- [What you should do] Copy the listing below word for word, from its first line through the line containing "pyautogui.click(x=105, y=1160)", including both of those lines.

- [Rows]
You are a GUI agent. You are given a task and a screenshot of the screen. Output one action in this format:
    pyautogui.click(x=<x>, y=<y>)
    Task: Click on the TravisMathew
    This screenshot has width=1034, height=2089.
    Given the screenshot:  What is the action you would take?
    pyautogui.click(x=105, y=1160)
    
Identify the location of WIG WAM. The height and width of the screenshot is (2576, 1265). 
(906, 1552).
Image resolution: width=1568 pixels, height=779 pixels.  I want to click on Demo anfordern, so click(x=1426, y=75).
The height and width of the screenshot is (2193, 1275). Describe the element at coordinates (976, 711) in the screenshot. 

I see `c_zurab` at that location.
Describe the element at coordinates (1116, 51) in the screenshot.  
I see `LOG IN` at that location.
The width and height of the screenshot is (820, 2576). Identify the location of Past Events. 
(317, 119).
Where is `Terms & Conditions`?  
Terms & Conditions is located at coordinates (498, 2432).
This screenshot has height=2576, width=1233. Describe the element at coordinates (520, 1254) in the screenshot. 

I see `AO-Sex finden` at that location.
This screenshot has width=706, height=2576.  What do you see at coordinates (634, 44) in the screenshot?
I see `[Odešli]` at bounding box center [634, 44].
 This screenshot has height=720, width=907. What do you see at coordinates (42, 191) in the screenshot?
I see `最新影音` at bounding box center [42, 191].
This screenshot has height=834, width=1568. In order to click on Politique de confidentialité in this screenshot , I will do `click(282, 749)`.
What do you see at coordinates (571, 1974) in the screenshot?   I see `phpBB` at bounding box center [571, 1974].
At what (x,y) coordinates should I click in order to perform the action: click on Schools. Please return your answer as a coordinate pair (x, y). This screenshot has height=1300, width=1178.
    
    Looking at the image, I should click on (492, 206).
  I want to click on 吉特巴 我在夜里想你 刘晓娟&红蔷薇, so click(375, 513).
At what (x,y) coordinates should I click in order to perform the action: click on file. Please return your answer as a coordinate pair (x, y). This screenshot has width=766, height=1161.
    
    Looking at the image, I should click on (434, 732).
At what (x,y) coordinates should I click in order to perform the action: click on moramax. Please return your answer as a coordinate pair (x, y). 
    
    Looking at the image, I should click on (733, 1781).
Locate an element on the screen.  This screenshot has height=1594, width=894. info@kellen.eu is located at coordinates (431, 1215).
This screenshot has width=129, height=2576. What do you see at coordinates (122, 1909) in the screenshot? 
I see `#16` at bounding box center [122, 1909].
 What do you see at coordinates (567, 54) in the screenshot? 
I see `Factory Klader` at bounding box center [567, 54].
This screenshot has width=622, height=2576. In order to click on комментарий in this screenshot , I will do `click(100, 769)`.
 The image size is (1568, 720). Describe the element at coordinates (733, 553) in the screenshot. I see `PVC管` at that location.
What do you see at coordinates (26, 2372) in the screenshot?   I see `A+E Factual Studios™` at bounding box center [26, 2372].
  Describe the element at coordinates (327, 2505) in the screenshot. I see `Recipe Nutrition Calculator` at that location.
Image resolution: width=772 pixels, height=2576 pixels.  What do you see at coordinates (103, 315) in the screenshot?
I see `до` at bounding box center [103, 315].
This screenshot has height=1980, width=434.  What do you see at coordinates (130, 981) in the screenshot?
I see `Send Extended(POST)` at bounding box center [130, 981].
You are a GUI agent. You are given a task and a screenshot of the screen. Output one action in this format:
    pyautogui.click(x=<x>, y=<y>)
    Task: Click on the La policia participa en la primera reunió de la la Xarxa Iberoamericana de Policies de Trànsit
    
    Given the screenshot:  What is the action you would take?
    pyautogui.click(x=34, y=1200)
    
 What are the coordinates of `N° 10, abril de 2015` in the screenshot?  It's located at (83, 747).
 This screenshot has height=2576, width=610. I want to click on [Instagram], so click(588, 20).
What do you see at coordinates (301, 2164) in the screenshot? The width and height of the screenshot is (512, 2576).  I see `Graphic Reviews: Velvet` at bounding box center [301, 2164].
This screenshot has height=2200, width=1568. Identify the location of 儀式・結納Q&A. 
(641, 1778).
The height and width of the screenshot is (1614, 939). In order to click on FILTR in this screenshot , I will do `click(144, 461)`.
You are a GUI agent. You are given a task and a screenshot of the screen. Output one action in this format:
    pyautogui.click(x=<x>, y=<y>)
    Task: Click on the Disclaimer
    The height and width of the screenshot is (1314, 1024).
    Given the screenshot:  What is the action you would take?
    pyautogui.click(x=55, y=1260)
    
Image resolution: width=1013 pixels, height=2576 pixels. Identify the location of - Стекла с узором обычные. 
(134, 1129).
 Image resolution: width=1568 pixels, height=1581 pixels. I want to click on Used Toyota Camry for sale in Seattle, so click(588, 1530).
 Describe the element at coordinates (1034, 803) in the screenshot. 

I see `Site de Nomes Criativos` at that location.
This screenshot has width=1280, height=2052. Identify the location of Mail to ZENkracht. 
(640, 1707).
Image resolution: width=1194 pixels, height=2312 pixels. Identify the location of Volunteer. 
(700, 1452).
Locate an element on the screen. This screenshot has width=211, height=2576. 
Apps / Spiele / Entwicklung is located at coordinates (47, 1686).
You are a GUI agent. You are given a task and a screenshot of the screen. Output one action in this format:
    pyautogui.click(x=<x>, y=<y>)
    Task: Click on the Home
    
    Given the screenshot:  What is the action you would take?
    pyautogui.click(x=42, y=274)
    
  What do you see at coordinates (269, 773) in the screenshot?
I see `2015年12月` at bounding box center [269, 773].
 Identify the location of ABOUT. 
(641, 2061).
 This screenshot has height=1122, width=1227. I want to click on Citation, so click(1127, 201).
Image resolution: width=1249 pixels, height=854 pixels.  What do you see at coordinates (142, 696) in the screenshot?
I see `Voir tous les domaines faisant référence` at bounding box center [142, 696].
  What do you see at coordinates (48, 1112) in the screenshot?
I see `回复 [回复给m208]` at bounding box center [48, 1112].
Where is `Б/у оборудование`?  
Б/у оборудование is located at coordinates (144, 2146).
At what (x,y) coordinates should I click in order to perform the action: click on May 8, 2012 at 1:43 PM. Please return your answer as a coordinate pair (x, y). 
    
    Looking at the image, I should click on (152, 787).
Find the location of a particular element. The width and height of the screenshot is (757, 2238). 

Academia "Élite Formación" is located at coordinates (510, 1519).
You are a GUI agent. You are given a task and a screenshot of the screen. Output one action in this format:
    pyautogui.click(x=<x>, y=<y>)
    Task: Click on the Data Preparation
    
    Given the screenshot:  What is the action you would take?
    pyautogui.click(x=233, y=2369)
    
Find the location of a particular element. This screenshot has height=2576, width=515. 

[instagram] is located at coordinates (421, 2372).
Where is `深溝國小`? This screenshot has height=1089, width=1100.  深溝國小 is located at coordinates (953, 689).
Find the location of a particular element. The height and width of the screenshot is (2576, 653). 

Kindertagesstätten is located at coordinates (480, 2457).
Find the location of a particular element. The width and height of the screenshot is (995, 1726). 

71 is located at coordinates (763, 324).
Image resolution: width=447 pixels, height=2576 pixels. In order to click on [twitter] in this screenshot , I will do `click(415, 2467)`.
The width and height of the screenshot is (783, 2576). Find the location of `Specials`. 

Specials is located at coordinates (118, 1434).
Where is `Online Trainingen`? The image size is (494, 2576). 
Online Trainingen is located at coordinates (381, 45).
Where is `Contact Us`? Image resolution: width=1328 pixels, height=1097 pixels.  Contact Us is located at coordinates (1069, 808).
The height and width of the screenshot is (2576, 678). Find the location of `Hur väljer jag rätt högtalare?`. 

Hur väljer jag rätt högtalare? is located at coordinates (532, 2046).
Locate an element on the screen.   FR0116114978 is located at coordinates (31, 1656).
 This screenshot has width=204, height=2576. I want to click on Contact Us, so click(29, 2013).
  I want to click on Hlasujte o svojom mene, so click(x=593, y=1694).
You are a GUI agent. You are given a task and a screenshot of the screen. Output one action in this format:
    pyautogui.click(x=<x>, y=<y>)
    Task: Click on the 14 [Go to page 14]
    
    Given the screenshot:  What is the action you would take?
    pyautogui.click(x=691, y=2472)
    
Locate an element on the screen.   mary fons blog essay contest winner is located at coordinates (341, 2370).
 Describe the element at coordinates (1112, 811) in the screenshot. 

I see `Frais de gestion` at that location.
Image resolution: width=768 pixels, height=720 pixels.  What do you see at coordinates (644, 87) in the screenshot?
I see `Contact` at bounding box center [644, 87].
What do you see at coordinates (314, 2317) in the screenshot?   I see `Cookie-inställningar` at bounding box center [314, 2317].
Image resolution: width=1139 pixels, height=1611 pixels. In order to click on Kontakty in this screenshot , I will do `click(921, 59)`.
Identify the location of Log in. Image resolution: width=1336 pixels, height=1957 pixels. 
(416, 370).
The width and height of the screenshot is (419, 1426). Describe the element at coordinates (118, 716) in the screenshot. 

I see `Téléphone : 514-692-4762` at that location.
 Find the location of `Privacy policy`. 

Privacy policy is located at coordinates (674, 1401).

- [Final result]
You are a GUI agent. You are given a task and a screenshot of the screen. Output one action in this format:
    pyautogui.click(x=<x>, y=<y>)
    Task: Click on the TravisMathew
    This screenshot has width=1034, height=2089.
    Given the screenshot:  What is the action you would take?
    pyautogui.click(x=105, y=1160)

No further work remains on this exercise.